È di due morti il bilancio della valanga che nel primo pomeriggio si è staccata sopra Solda, in Alto Adige. L’incidente si è verificato intorno alle 13.30 nella zona del rifugio Madriccio, nei pressi delle piste del Madriccio, e avrebbe interessato un gruppo di scialpinisti. Sul posto sono giunti i soccorritori con gli elicotteri della Guardia di finanza e il Pelikan 2. Una persona sarebbe stata estratta viva. Secondo quanto riferisce il soccorso alpino, vi è il sospetto che altre persone siano rimaste coinvolte in una seconda valanga, ma al momento non si hanno conferme ufficiali.
Le operazioni di soccorso proseguono perché, secondo alcune testimonianze, non può essere esclusa la presenza di un’altra persona sotto una seconda valanga, scesa nelle immediate vicinanze. Sul posto si trovano tuttora gli uomini del Soccorso alpino CNSAS di Tubre, Solda, Trafoi e Prato allo Stelvio, come anche quelli del CNSAS della Guardia di finanza. Alle operazioni di soccorso stanno partecipando anche le unità del Bergrettungsdienst (BRD) e del Soccorso alpino della Guardia di finanza. Le ricerche e le operazioni di bonifica sono tuttora in corso.
Il pericolo valanghe nella zona dell’Ortles attualmente è di grado tre su cinque (marcato), dopo le nevicate dei giorni scorsi, ma su alcuni pendii e in certe circostanze può salire a grado quattro (forte).
È, purtroppo, lunga la lista degli incidenti sul gruppo dell’Ortles. Lo scorso primo novembre cinque alpinisti tedeschi morirono su Cima Vertana, una vetta di 3.545 metri che sovrasta Solda. La slavina si era staccata poco prima delle 16, mentre due cordate stavano salendo verso la vetta. La valanga, con un fronte di circa 30 metri e una lunghezza di 200 metri, non aveva lasciato scampo ai cinque tedeschi, trascinati via dalle masse nevose.

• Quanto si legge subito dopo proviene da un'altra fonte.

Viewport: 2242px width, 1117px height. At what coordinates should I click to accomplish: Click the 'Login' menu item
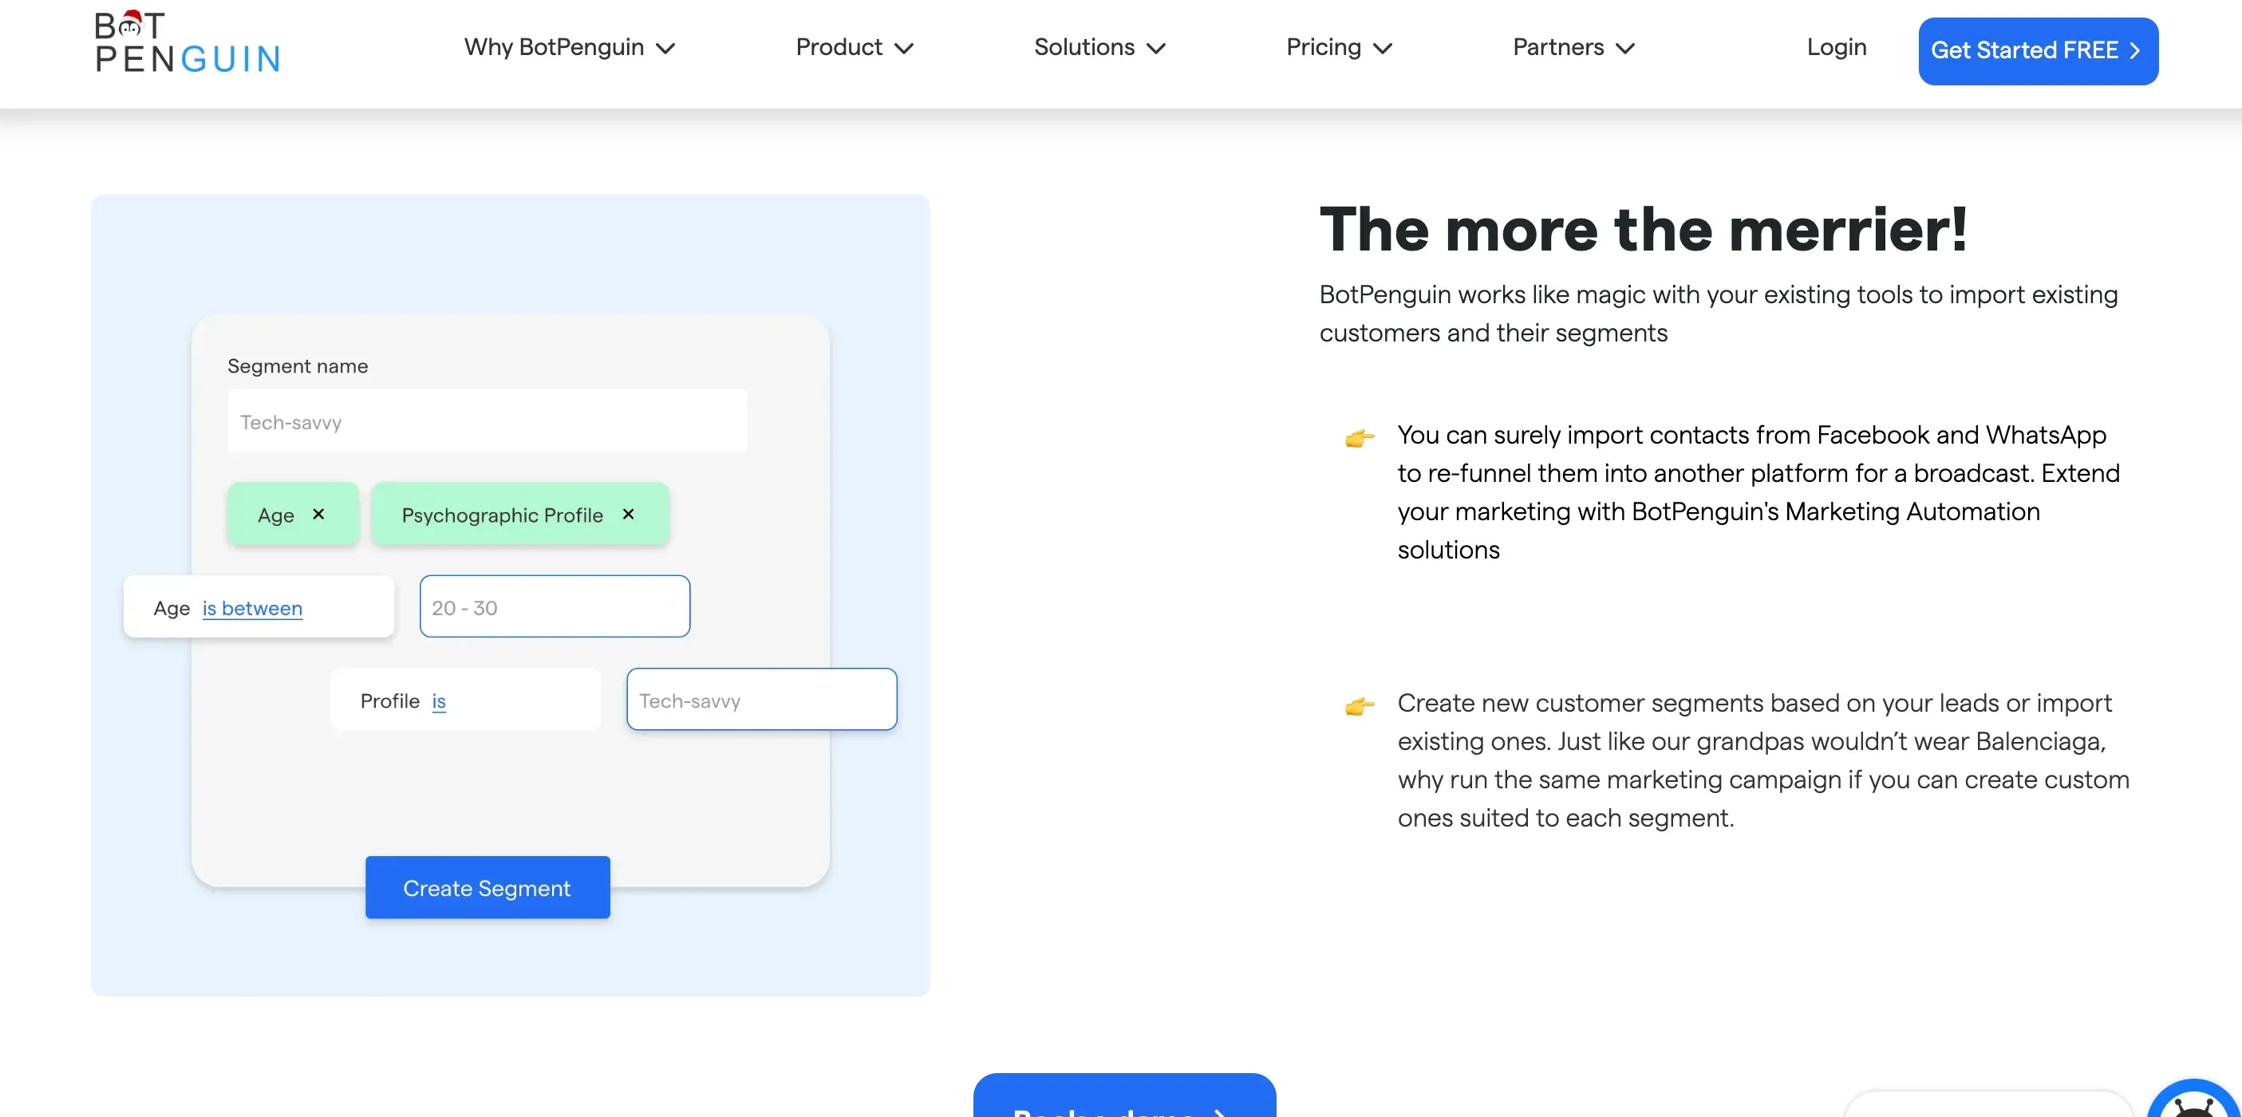1836,45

L’allarme, in quell’occasione, era stato lanciato da due altri alpinisti che erano stati solo sfiorati dalla slavina. Tre vittime erano state trovate in giornata, mentre le altre due solo la mattina successiva. La causa della valanga dello scorso autunno fu, come poi appurato, una cosiddetta neve a lastroni, ovvero uno strato di neve fresca che scivola su quello più vecchio, spesso ghiacciato.
Proprio oggi un esperto valanghe del servizio meteo della Provincia di Bolzano, ai microfoni di Rai Südtirol, aveva messo in guardia da questo fenomeno dopo le nevicate degli ultimi giorni. Anche ora la neve fresca si è appoggiata su quella, ormai ghiacciata, caduta tempo fa.